Manulife CIO Thomson is as comfortable talking about what’s needed to invest in almonds as he is discussing financial statements. He grew up in Toronto and started his career as an accountant at Ernst & Young, originally joining the insurer in 1987 to do tax work. But he left in 1994 to get involved in private finance at Toronto-based Newcourt Credit Group. During that time he did deals such as the first U.S. dollar private placement in Israel, which financed the Cross Israel Highway.

In 2001, Thomson returned to Manulife to oversee private investing for the company’s general account, which at the time represented under $100 billion in assets in total. Though small, the firm had a broad swath of alternative capabilities. Two years later, when Manulife bought John Hancock Financial Services, making it the largest insurance company in Canada at the time, Thomson moved to Boston to run the combined operation. As part of the deal, Manulife acquired Hancock’s timber and agricultural groups. In 2006 his boss asked Thomson to run Manulife Asset Management. Also that year, Adolphe joined, helping the company build a derivatives capability so it could hedge exposures in its variable annuities business. After Lehman Brothers Holdings filed for bankruptcy in September 2008, the insurer started to derisk its balance sheet and implement a hedging program.

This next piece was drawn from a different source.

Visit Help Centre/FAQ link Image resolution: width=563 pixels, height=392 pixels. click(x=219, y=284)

Once that job was done, in 2012, Manulife added some portfolio management teams on the public markets side, including emerging-markets debt and global equity. A year and a half ago, Adolphe was asked by Thomson to explore how the company could commercialize and expand its asset management capabilities into private assets. Adolphe assembled a group and presented its findings to the board in November of last year.

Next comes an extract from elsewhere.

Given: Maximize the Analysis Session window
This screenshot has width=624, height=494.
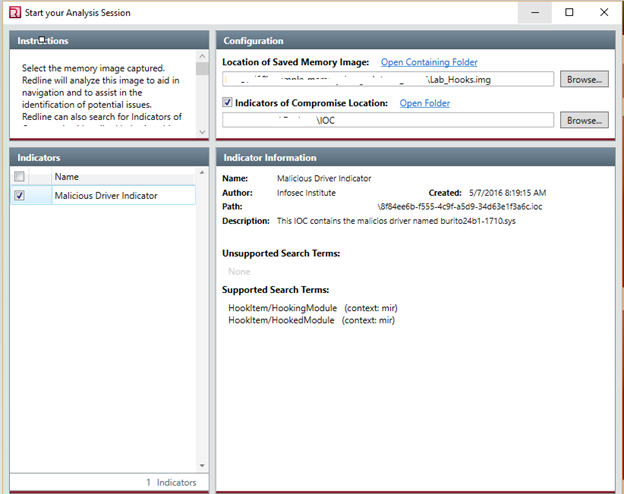Looking at the screenshot, I should pyautogui.click(x=569, y=13).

Before the financial crisis, investors spread their alternative investments among multiple providers. But that strategy gave them little leverage with firms when times got tough. Manulife believes it can replace multiple managers because it has a broad range of products and it can demonstrate its alignment with clients by investing alongside them. “Investors found out that a lot of managers didn’t have a lot of skin in the game,” Adolphe says.

Boston-based Christensen joined John Hancock in 1992. Timber makes sense for insurance companies like Hancock, he explains, because its long duration can be matched against the liabilities of their life policies. Hancock got into the business in the mid-1980s as large-scale integrated forest companies — which had held the majority of timberland — started selling off property. Once that massive transformation took place, pension funds and others were able to invest.

Christensen says that timber is just one of many asset classes that were once off-limits to investors but have in recent years added significant returns to institutional portfolios. Trees, for instance, grow even during a recession. “We can grow our inventory in downturns and can wait for markets to return,” says Christensen, who worked as a forester for 15 years in Maine before joining Hancock. As the largest timberland holder in Australia and New Zealand, Hancock continued to market logs to China after the financial crisis, while in the U.S. it held on to its inventory and only now is releasing timber into the states where prices are high.

Hancock is also developing renewable-energy investments for Manulife’s general account from its farms and forests, including biofuels. Condensed wood pellets are burned like coal, for example, but are considered carbon-neutral. Christensen expects to offer these types of investments to third parties as well.

Christensen is a big believer in direct investments, even if they require specialized talent to run. He says that owning stakes in farms and forests provides a good balance to the mostly securitized assets in typical investor portfolios. “This doesn’t just happen by accident,” he adds. “You have to know how to farm, know how to grow forests.”

Investors also have to know that when a popular movie spurns merlot in favor of pinot noir, it may be time to plant new grapes.